An important concern surrounding a potential MCL-1 inhibitor drug is the potential for serious side effects. MCL-1 deletion is embryonic lethal,9 and MCL-1 is required for, among other things, normal haematopoiesis.10 One might imagine that using a MCL-1 inhibitor to kill malignant cells might take out a large number of innocent bystanders, including haematopoietic progenitor cells. If this were the case, a MCL-1 inhibitor, although fulfilling some of the promise of targeted therapies, could result in toxicities not dissimilar to conventional chemotherapeutic drugs. The hope is that malignant cells are uniquely dependent on MCL-1, permitting a therapeutic window for an inhibitor to kill many more malignant cells than normal cells.

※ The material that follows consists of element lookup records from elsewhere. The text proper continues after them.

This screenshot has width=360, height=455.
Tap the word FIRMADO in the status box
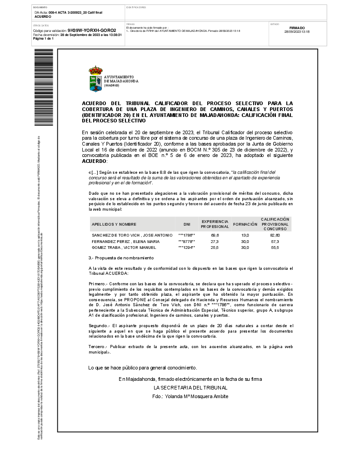coord(297,28)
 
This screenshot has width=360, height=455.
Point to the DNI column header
coord(187,224)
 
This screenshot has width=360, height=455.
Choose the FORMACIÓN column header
coord(245,224)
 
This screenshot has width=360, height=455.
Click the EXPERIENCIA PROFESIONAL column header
coord(215,224)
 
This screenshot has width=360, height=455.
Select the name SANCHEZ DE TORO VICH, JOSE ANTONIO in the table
coord(132,235)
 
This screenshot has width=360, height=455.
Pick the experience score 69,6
coord(215,235)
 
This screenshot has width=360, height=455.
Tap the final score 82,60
coord(275,235)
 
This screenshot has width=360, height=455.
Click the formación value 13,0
coord(245,235)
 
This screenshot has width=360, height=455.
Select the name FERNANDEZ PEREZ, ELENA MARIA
coord(125,241)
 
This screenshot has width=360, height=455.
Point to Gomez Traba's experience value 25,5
coord(215,248)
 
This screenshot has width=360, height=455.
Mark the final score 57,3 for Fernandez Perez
coord(275,241)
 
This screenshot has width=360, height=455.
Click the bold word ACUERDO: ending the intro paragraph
coord(95,161)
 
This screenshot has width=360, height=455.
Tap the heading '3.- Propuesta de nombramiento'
coord(120,258)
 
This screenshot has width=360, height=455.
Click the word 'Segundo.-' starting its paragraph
coord(98,326)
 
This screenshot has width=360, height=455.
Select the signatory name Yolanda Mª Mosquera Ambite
coord(190,396)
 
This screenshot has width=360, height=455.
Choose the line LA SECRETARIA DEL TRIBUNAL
coord(190,388)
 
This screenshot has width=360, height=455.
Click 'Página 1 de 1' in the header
coord(43,39)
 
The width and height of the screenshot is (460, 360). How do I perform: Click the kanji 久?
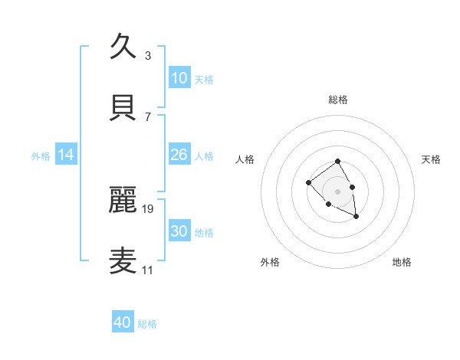pyautogui.click(x=123, y=46)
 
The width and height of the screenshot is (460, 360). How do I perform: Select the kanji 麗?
pyautogui.click(x=123, y=198)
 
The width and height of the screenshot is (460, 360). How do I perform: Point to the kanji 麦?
pyautogui.click(x=123, y=260)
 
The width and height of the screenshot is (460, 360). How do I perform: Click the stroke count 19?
pyautogui.click(x=148, y=208)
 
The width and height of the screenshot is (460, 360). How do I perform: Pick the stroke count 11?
pyautogui.click(x=147, y=270)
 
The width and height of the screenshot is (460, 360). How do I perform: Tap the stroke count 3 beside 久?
pyautogui.click(x=148, y=55)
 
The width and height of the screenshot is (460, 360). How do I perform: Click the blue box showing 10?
pyautogui.click(x=179, y=78)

Alternatively, as pointed out by Varadarajan and colleagues, an inhibitor of BCL-2-like molecules with at least some anti-MCL-1 activity may be sufficient to gain a therapeutic advantage for a minimal cost in toxicity. Thus, the therapeutic potential of inhibiting MCL-1 is such that concerns about potential side effects should not stand in the way of developing a clinical compound. The assessment of side effects will be more meaningful when there is true inhibitor to test in preclinical models. Perhaps TW-37 is the basis on which just such a drug can be built.